Atualizado em  1 de março, 2013 - 22:27 (Brasília) 01:27 GMT
Recep Tayyip Erdogan (foto: Reuters)

Premiê turco afirma que sionismo deve ser considerado crime contra a humanidade

O premiê turco Recep Tayyip Erdogan foi fortemente criticado pelos Estados Unidos, por Israel e pela ONU por classificar o sionismo como "crime contra a humanidade".

Ele afirmou em um fórum da ONU nesta semana: "assim como sionismo, antisemitismo e fascismo, é inevitável que a islamofobia seja considerada um crime contra a humanidade".

O premiê israelense condenou a afirmação. O secretário de Estado americano John Kerry disse em Ankara que achou o comentário de Erdogan repreensível.

Em uma entrevista na capital turca, Kerry afirmou já ter tocado no assunto com o chanceler da Turquia, Ahmet Davutoglu, e que gostaria de discutir-lo com o próprio Erdogan.

O chanceler Davutoglu defendeu a posição de Erdogan. Ele criticou tropas israelenses pelo assassinato de nove ativistas turcos em 2010. As vítimas estavam abordo de uma flotilha que tentava furar o bloqueio marítimo de Israel e levar ajuda a Gaza.
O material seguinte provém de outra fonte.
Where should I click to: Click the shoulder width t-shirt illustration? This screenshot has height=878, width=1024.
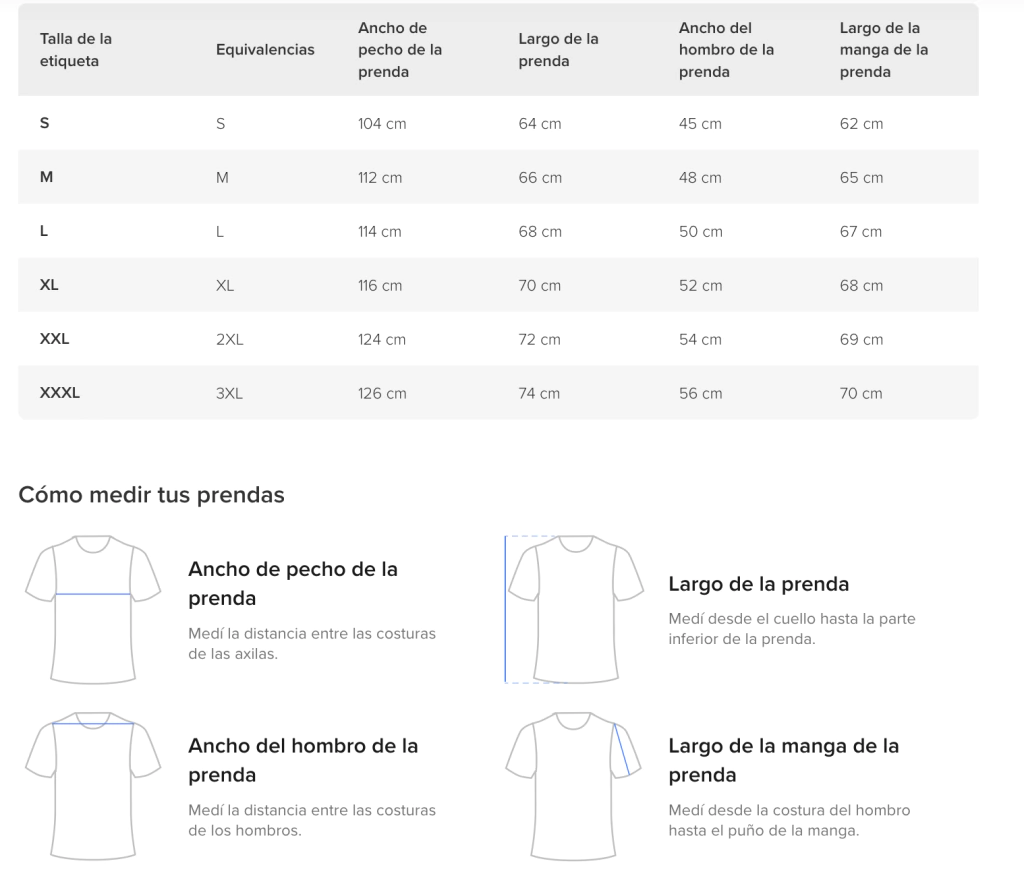pyautogui.click(x=93, y=786)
"Se alguns países agem de uma forma hostil contra do direito à vida de nossos cidadãos, temos o direito de dar nossas declarações", afirmou.

Kerry está na Turquia participando de negociações sobre a escalada da crise na Síria.

Comentários ofensivos

Erdogan fez o controverso comentário em uma reunião do Fórum da Aliança de Civilizações da ONU em Viena nesta senama.
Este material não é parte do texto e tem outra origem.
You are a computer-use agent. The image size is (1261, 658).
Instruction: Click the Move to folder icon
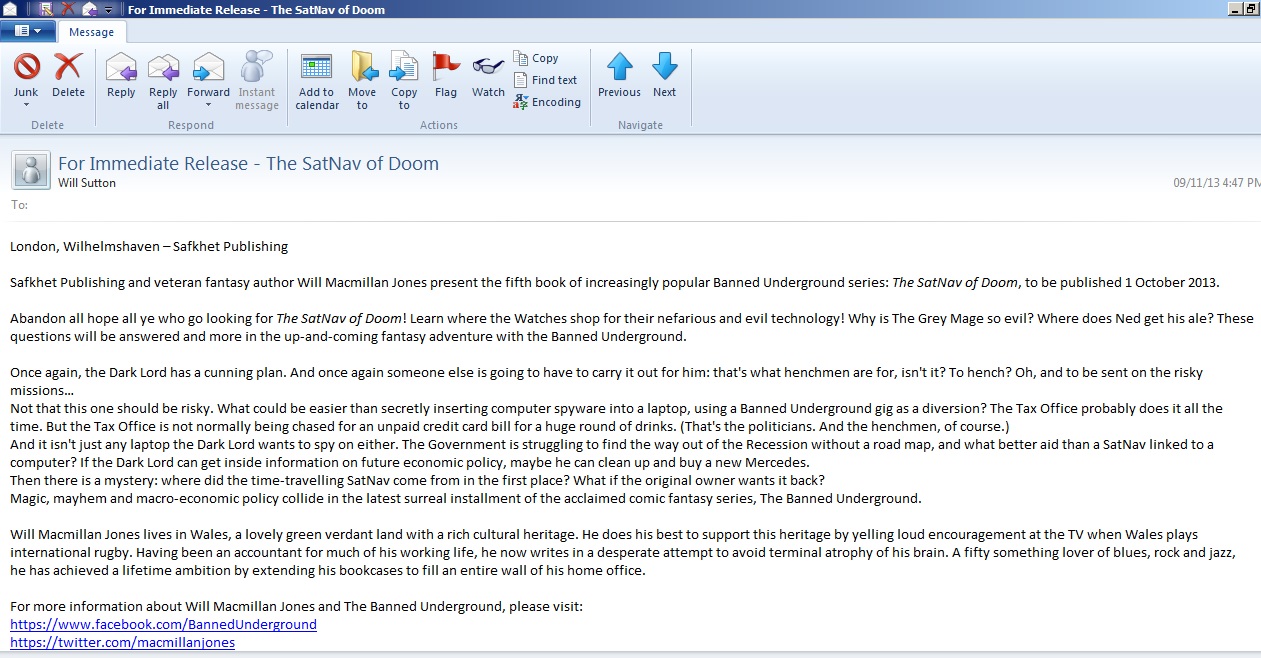coord(362,68)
Suas palavras desencadearam uma reação da equipe de Netanyahu, que classificou o discurso como "sombrio e mentiroso".

O sionismo é uma ideologia ou movimento segundo o qual os judeus teriam o direito a um Estado nacional no que a bíblia chamou de "Tera de Israel".

Não há consenso entre os sionistas sobre quais seriam as fronteiras desse Estado.

Para os palestinos, o sucesso do sionismo significou a frustração de suas aspirações nacionais e a vida sob ocupação.

Nos Estados Unidos, o porta-voz do Conselho Nacional de Segurança Tommy Vietor disse que "a caracterização do sionismo como crime contra a humanidade... é ofensiva e errada".

O secretário-geral da ONU, Ban Ki-moon afirmou ter ouvido o discurso de Erdogan por meio de um intérprete e disse lamentar "que comentários tão ofensivos e divisionistas foram proferidos em uma reunião realizada sob o tema liderança responsável".